Human Rights and ‘Presentational Purposes’

On 28 November 1973, Amery emphasised to the House of Commons that though “The coup itself may or may not be regarded as illegal” – and the instance of which the government “naturally” regret – “The process of law is still continuing”; “Chilean law still remains, and a number of people are being charged in accordance with Chilean law”.[41] This was an audacious claim. One study of the period observes that

“With a handful of exceptions, judges turned a blind eye to abuses by security forces and docilely collaborated as the law was transformed from a shield for individual rights into a weapon of persecution. Evidence of kidnapping and torture at the hands of police agents or rightist vigilantes was summarily rejected, while officials’ versions of events were accepted without question”.[42]

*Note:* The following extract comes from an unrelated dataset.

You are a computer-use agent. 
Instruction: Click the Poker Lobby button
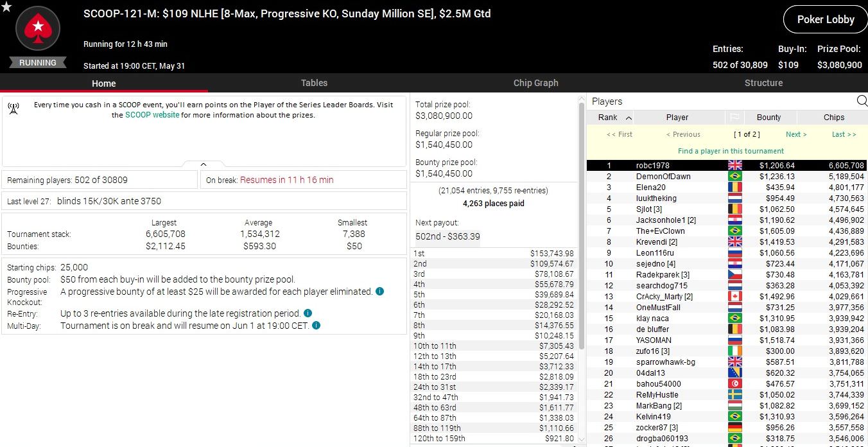coord(825,19)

Regarding physical repression, a Conservative Party briefing paper two months after the coup, stated that the junta “is hunting down the former leaders of the Left in order to, in the words of [junta member, Air Force General] General Leigh, “extirpate the Marxist cancer from the country””.[43]

The levels of repression being unleashed in Chile troubled the British government, but not necessarily for admirable reasons. One note of December 1973 from Hugh Carless, head of the Latin America Department of the FCO, to ambassador Reginald Seconde, states: “unfortunately, there is (as you have pointed out to us) a good deal of fact behind the atrocity stories and that alone makes it impossible for us to counter the propaganda”.[44] Thus it was unfortunate that the atrocity stories were true only because they could not be denied, not because they had actually taken place.

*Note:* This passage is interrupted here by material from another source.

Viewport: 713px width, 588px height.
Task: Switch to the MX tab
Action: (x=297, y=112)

Nevertheless, perhaps it was pronouncements such as Julian Amery’s in the House of Commons that served to justify the government’s policies of refusing asylum in the embassy in Santiago and “rigorously processing applications for entry into the UK from Chileans (as opposed to non Chileans)”, which “had the effect of isolating our Mission in Santiago from other … Embassies”, in the words of Hugh Carless, as well as potentially rendering the ambassador “a target for revolutionary counter action should a violent backlash to the Junta occur”. Indeed, this fear was such that the ambassador declined a rendezvous at the Italian Embassy Residence.[45]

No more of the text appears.